───── RECORDS PROVIDED ─────

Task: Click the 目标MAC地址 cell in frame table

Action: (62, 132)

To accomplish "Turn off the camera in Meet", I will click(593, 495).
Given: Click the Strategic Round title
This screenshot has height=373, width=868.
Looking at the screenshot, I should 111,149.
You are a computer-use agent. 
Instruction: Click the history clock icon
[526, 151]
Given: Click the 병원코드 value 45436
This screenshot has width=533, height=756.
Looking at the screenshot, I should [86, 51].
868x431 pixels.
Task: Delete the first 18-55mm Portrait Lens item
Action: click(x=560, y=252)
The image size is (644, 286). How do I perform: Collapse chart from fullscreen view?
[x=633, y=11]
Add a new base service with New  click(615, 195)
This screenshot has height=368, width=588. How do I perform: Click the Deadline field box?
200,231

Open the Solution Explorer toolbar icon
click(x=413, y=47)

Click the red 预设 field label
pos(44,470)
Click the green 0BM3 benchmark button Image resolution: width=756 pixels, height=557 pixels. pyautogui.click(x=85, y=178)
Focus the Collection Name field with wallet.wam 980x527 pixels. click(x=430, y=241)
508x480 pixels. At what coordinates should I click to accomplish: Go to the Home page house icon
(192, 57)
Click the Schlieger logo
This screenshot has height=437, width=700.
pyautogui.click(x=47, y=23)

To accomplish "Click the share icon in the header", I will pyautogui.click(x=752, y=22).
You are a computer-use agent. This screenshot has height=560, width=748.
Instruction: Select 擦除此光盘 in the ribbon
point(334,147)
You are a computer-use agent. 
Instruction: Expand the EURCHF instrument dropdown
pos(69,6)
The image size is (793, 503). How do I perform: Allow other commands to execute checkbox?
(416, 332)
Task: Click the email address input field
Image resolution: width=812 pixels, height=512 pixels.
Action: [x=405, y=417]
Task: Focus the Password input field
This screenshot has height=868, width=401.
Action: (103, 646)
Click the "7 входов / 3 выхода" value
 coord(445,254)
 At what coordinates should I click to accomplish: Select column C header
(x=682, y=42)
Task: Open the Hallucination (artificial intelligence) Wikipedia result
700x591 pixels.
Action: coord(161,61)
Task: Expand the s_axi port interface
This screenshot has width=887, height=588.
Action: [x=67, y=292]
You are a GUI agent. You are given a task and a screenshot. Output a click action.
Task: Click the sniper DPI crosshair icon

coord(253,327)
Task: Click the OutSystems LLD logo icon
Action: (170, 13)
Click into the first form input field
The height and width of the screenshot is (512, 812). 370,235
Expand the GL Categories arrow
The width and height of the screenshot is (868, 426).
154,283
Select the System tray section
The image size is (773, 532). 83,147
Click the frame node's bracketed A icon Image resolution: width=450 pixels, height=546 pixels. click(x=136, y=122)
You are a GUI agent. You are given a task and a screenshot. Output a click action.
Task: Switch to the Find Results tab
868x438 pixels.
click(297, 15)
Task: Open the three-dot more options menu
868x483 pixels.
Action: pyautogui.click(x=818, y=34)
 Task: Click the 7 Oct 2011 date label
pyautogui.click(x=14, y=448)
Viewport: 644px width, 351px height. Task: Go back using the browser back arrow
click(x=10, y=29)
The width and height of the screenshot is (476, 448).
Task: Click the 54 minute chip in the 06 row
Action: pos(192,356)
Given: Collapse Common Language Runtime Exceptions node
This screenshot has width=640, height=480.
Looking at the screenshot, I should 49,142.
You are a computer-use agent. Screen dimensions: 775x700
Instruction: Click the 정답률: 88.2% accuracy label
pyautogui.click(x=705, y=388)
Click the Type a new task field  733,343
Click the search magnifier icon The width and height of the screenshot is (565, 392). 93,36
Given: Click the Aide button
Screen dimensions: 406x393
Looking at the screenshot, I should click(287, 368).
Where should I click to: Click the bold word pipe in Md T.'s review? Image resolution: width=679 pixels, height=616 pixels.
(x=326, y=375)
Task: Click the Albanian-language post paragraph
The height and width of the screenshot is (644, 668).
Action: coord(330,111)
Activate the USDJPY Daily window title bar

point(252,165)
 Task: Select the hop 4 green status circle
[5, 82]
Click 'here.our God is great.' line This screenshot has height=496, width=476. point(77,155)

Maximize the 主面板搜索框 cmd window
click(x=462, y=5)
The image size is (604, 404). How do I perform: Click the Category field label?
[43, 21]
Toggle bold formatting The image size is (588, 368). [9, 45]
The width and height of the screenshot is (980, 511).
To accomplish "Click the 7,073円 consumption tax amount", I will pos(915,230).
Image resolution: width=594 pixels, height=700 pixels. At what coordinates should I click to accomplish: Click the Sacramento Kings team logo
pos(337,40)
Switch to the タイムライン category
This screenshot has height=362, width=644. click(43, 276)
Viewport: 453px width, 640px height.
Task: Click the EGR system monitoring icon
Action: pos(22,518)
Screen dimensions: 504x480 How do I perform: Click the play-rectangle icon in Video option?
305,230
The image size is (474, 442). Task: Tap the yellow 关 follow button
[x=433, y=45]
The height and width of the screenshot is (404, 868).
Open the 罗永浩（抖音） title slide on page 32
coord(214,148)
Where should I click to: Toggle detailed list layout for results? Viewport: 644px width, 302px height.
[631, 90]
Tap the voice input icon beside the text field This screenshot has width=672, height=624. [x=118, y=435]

─────

(AIM OF THE EXERCISE): Could you return exactly the stretch of the data above that starts at the line with "Task: Click the 7 Oct 2011 date label" and ends at the line with "Click 'here.our God", both lines included?

(EXPECTED ANSWER):
 Task: Click the 7 Oct 2011 date label
pyautogui.click(x=14, y=448)
Viewport: 644px width, 351px height. Task: Go back using the browser back arrow
click(x=10, y=29)
The width and height of the screenshot is (476, 448).
Task: Click the 54 minute chip in the 06 row
Action: pos(192,356)
Given: Collapse Common Language Runtime Exceptions node
This screenshot has width=640, height=480.
Looking at the screenshot, I should 49,142.
You are a computer-use agent. Screen dimensions: 775x700
Instruction: Click the 정답률: 88.2% accuracy label
pyautogui.click(x=705, y=388)
Click the Type a new task field  733,343
Click the search magnifier icon The width and height of the screenshot is (565, 392). 93,36
Given: Click the Aide button
Screen dimensions: 406x393
Looking at the screenshot, I should click(287, 368).
Where should I click to: Click the bold word pipe in Md T.'s review? Image resolution: width=679 pixels, height=616 pixels.
(x=326, y=375)
Task: Click the Albanian-language post paragraph
The height and width of the screenshot is (644, 668).
Action: coord(330,111)
Activate the USDJPY Daily window title bar

point(252,165)
 Task: Select the hop 4 green status circle
[5, 82]
Click 'here.our God is great.' line This screenshot has height=496, width=476. point(77,155)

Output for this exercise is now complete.